The U. S. Marine Corps received today, the first of its newest close air support?
The U. S. Marine Corps received today, the first of its newest close air support jet aircraft, the AV-8A MARRIER.
The HARRIER is the only operational jet in the world with a vertical/short takeoff and landing (V/STOL) capability. Introduced into military service by the Royal Air Force in April 1969 and deployed with NATO Forces, HARRIER represents the culmination of 10 years research and development in V/STOL technology by the British government.
The Hawker-Siddeley HARRIER is a single seat, single fan-jet, transonic, light attack aircraft powered by a Rolls Royce Bristol Pegasus engine. The Pegasus turbo-fan uses thrust vectoring for translation from vertical flight to wing-borne flight.
The Marine Corps was authorized 12 HARRIERS by Congress for Fiscal Year 1970, with an additional 18 HARRIERS authorized for Fiscal Year 1971. The Marine Corps program calls for procurement of the aircraft through Fiscal Year 1974. This would provide three operational squadrons and one training squadron.
The Marine Corps will give up one F-4 squadron for each HARRIER squadron they bring aboard.

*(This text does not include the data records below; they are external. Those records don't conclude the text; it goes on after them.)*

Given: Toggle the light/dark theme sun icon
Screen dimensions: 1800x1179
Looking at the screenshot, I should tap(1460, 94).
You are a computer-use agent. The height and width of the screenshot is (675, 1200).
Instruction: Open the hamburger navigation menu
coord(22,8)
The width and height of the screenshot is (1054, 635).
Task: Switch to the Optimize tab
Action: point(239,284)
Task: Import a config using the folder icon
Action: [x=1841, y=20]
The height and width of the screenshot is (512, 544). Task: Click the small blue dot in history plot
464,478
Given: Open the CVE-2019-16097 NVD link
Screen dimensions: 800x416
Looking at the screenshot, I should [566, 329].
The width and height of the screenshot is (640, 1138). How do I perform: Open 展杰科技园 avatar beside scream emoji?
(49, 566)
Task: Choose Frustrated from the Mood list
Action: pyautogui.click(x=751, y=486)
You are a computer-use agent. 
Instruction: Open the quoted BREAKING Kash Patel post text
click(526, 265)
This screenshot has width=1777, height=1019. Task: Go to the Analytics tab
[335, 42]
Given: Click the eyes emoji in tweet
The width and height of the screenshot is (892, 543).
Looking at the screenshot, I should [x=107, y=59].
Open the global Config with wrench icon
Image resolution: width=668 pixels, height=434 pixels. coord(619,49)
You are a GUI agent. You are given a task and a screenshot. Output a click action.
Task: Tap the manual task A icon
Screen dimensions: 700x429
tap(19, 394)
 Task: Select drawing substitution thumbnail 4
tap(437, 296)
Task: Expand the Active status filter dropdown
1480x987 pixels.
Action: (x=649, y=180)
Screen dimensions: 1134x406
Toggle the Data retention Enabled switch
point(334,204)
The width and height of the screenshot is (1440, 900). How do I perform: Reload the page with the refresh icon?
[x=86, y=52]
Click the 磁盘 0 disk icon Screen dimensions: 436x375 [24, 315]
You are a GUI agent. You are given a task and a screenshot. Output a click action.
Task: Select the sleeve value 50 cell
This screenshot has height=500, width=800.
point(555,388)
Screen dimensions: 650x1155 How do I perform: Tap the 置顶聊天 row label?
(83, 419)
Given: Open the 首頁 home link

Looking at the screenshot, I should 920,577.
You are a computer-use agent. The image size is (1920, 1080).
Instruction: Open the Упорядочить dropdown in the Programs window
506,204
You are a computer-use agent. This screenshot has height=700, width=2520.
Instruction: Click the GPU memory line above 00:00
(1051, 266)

The HARRIER will be armed with Sidewinder missiles, 30mm guns and a variety of bombs and rockets.
The V/STOL close support jet will provide the Marine Corps with the capability to operate from amphibious ships and austere forward bases ashore close to ground troops. Old runways, roads, or any hard surfaced area can be HARRIER's base.
The initial four HARRIERS received from Hawker-Siddeley will undergo required tests at the Naval Air Test Centre, Patuxent River, Maryland. Performance, flying qualities, carrier suitability and weapons suitability will be explored. The tests are expected to be completed by mid-April.
The first operational squadron to receive the HARRIER will be Marine Attack Squadron 513 (VMA-513), Marine Corps Air Station, Beaufort, South Carolina.